Failed XHCI boot w/qemu xhci debug inline

[kallisti5]

I've attached a debug log of Haiku's syslog output and QEMU's XHCI debugging inline

sudo qemu-system-x86_64 -device nec-usb-xhci,id=xhci,addr=0x5 -device usb-host,bus=xhci.0,vendorid=0x13fe,productid=0x5500 -net none --enable-kvm -m 2048 -serial stdio -d trace:usb_xhci_* > ~/XHCI_BOOT_QEMUDBG.txt 2>&1

Should be *really* interesting to see what Haiku is actually doing to the XHCI controller :-)

[kallisti5]

Relevant code: ​http://cgit.haiku-os.org/haiku/tree/src/add-ons/kernel/busses/usb/xhci.cpp

[korli]

Keep in mind that FreeBSD couldn't boot on QEMU via XHCI at least in 2015. So having it working might not be so blocking in the end.

[kallisti5]

Failed XHCI boot w/qemu xhci debug inline and Haiku usb tracing

[kallisti5]

After looking at this for a while, I think part of the issue is the SetAddress fails:

usb xhci -1: Set Address
usb xhci -1: command[4] = b (0x00000000066bb000, 0x00000000, 0x02002c00)
usb xhci -1: Ding Dong! slot:0 endpoint 0
2055@1487952628.192117:usb_xhci_doorbell_write off 0x0000, val 0x00000000
2055@1487952628.192123:usb_xhci_fetch_trb addr 00000000064fed80, CR_ADDRESS_DEVICE, p 00000000066bb000, s 00000000, c 0x02002c01
2055@1487952628.192131:usb_xhci_slot_address slotid 2, port 1
2055@1487952628.192136:usb_xhci_queue_event v 0, idx 7, ER_COMMAND_COMPLETE, CC_TRB_ERROR, p 00000000064fed80, s 05000000, c 0x02008401
2055@1487952628.192141:usb_xhci_irq_msi nr 0
2055@1487952628.192147:usb_xhci_fetch_trb addr 00000000064fed90, TRB_RESERVED, p 0000000000000000, s 00000000, c 0x00000000
2055@1487952628.192161:usb_xhci_oper_read off 0x0004, ret 0x00000008
2055@1487952628.192172:usb_xhci_runtime_read off 0x0020, ret 0x00000003
2055@1487952628.192183:usb_xhci_oper_write off 0x0004, val 0x00000008
2055@1487952628.192194:usb_xhci_runtime_write off 0x0020, val 0x00000003
usb xhci -1: Event Interrupt
usb xhci -1: event[7] = 33 (0x00000000064fed80 0x05000000 0x02008401)
usb xhci -1: event[7] = 33 (0x00000000064fed80 0x05000000 0x02008401)
usb xhci -1: Received command event
usb xhci -1: event[8] = 0 (0x0000000000000000 0x00000000 0x00000000)
2055@1487952628.196027:usb_xhci_runtime_write off 0x0038, val 0x064fe0c8
2055@1487952628.196037:usb_xhci_runtime_write off 0x003c, val 0x00000000
2055@1487952628.196066:usb_xhci_doorbell_read off 0x0000, ret 0x00000000
usb xhci -1: Command Complete
usb error xhci -1: unsuccessful command TRB (5)
usb xhci -1: Storing trb 0x05000000 0x02008401
usb error xhci -1: unable to set address
usb xhci roothub: request: 1
usb xhci roothub: clear feature: 1

SetAddress() only gets called once and fails with an CC_TRB_ERROR from the XHCI host controller.

[kallisti5]

More interesting, AllocateDevice gets called twice on hubAddress 1, hubPort 1 speed 3. The first time is successful. Second time fails.

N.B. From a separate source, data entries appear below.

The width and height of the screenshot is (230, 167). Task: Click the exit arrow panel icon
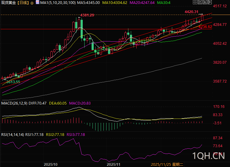210,2
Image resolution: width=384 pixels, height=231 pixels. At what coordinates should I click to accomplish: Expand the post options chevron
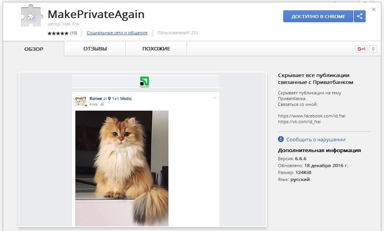coord(215,98)
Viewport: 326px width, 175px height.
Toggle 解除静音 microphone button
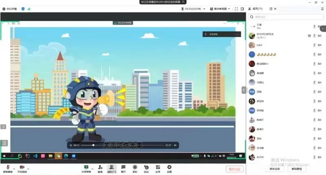[x=7, y=168]
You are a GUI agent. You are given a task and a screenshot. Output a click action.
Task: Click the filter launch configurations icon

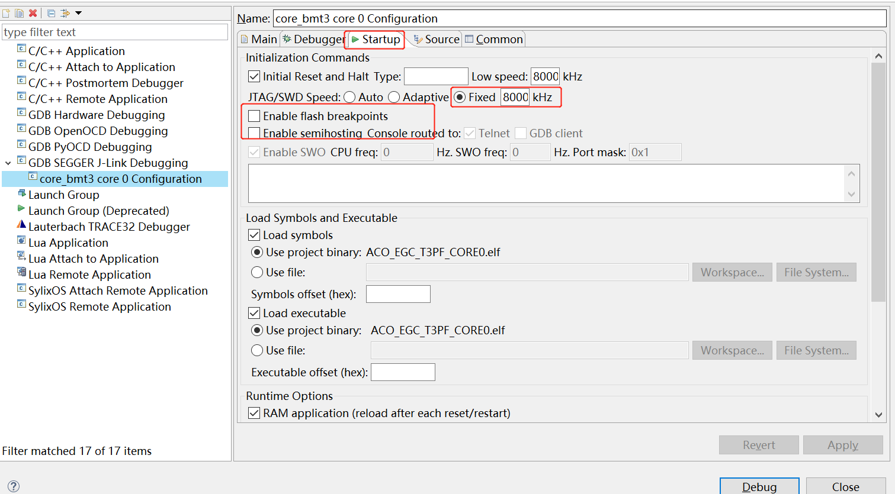pyautogui.click(x=65, y=13)
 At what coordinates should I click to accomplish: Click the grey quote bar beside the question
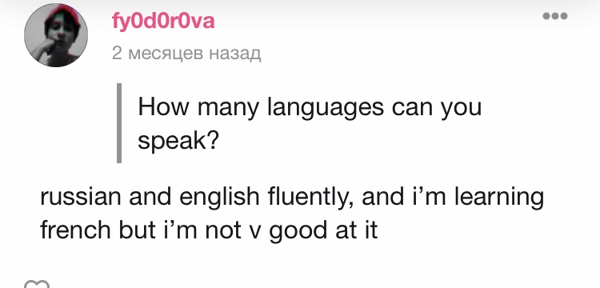click(119, 123)
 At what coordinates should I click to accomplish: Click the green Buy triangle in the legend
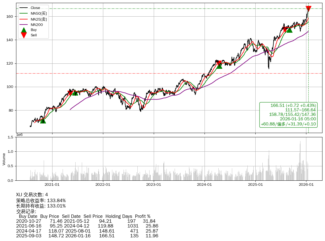[24, 30]
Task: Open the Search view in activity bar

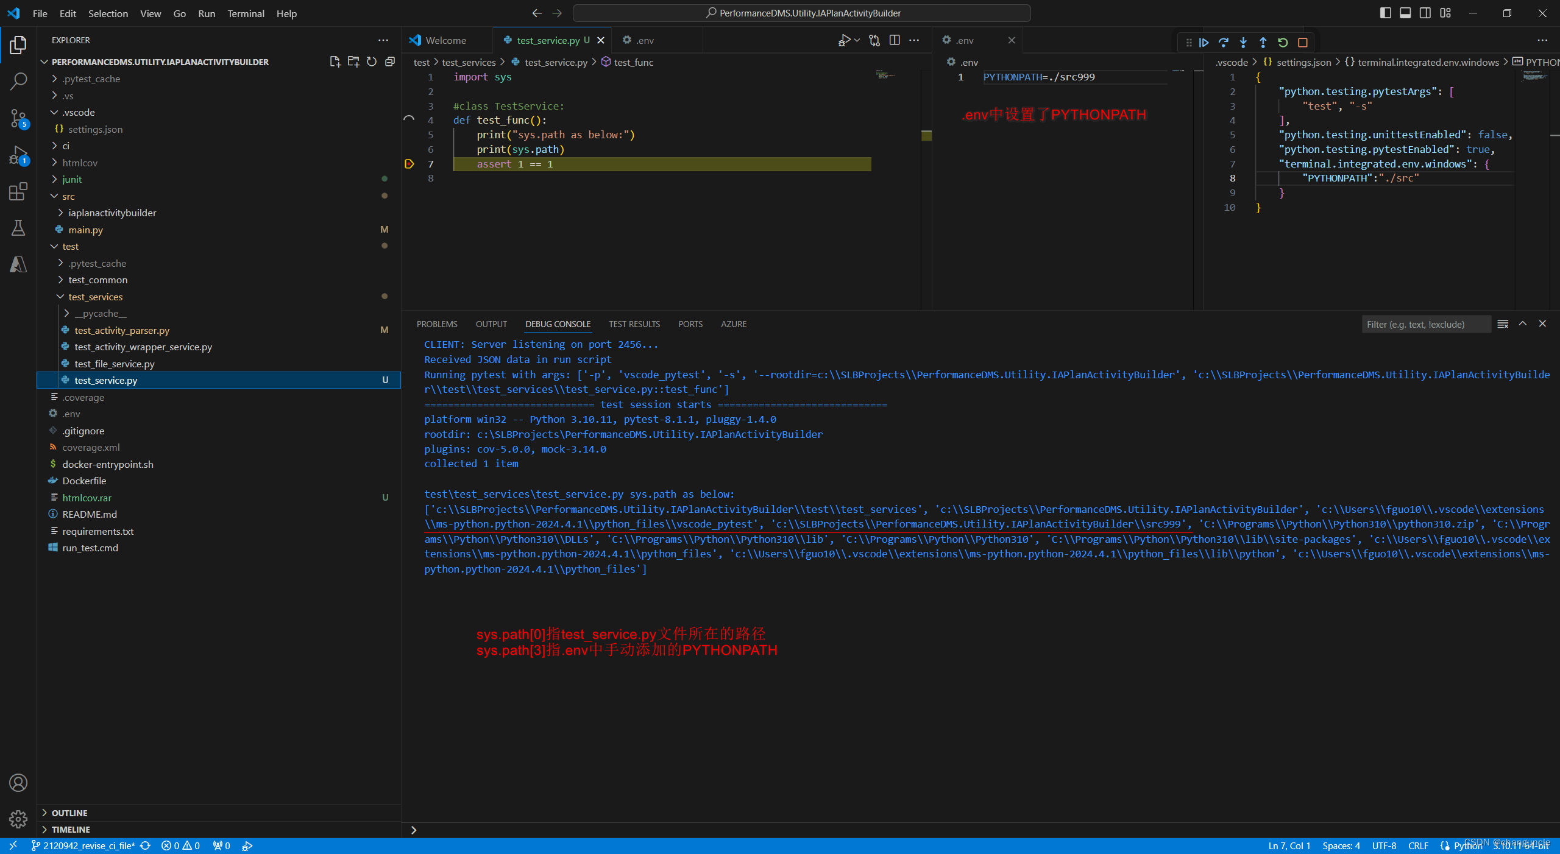Action: coord(18,81)
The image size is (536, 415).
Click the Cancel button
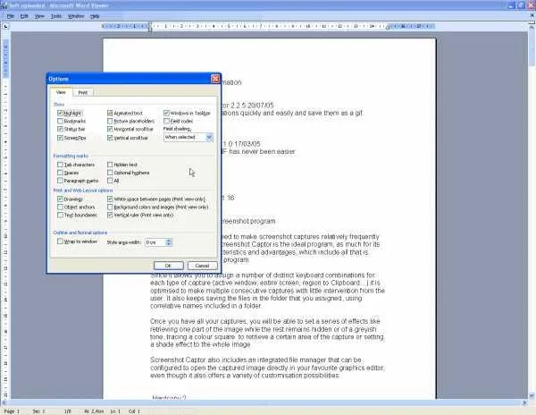[x=202, y=266]
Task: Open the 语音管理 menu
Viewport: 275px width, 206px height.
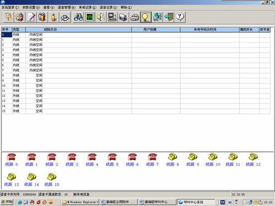Action: pos(67,8)
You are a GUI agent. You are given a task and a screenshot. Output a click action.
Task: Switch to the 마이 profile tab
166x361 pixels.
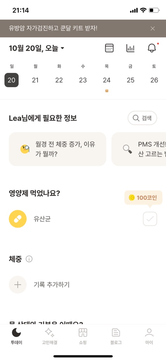(149, 336)
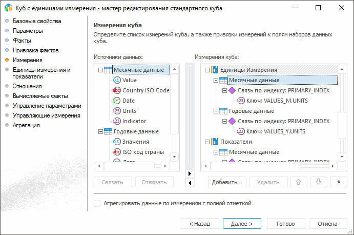Go to Вычисляемые факты wizard page

pyautogui.click(x=40, y=96)
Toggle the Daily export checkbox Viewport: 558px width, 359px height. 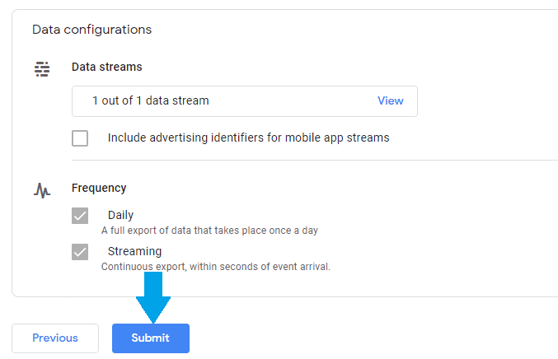tap(80, 216)
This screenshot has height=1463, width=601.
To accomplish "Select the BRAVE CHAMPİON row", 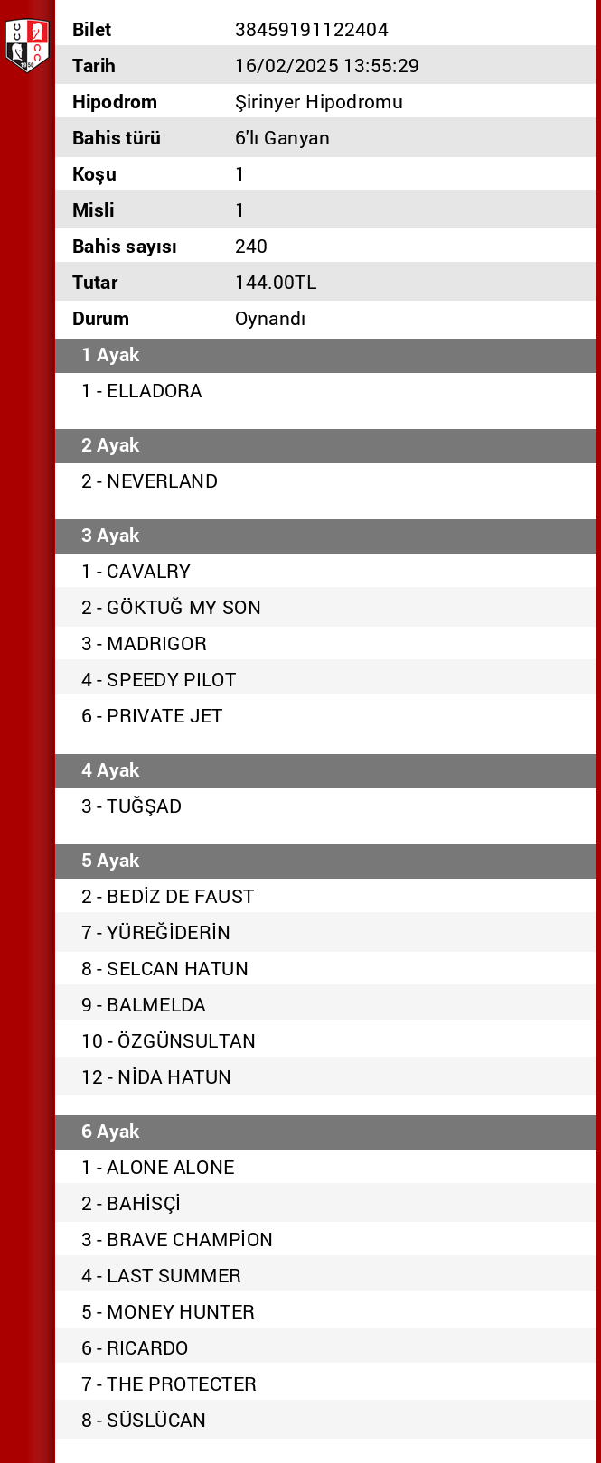I will coord(177,1240).
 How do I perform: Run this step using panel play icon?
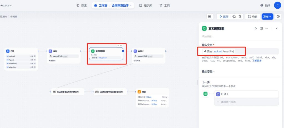(x=256, y=28)
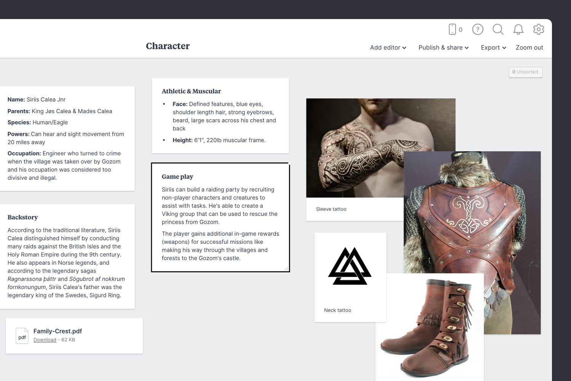
Task: Expand the Add editor dropdown
Action: click(x=388, y=48)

I diffed' the similar calls and took of screenshot of the differences in meld.

[kallisti5]

meld of two allocatedevice calls on same port. first works, second fails.

[kallisti5]

Looking through the XHCI tickets. We commonly see the following errors per the XHCI spec:

• 5 TRB Error
  • Asserted when a TRB parameter error condition (e.g., out of range or invalid parameter) is detected in a TRB. Refer to section 4.10.2.2 for examples

    4.10.2.2 TRB Error A TRB Error indicates the TRB field values are out of range or that the xHC has determined that a TRB is incorrectly formed. This error condition may be reported in a Transfer Event or a Command Completion Event due to an error detected on a Transfer or Command TRB, respectively. This error will not be reported in any other Event TRB types. Note: A Transfer Ring TRB Error should transition an endpoint to the Error state (refer to section 4.8.3), however an xHC implementation may assert HCE18 due to the detection of TRB Error related error conditions. It is the responsibility of software to always present correctly formed TRBs to the xHC.

• 17 Parameter Error
  • Asserted by a command if a Context parameter is invalid.

All of the errors we see seem to align to an incorrectly set parameter field.

[kallisti5]

Interestingly, on qemu we see the following:

usb xhci -1: successfully started the controller
usb xhci -1: No-Op test...
usb xhci -1: Noop
usb xhci -1: command[0] = 17 (0x0000000000000000, 0x00000000, 0x00005c00)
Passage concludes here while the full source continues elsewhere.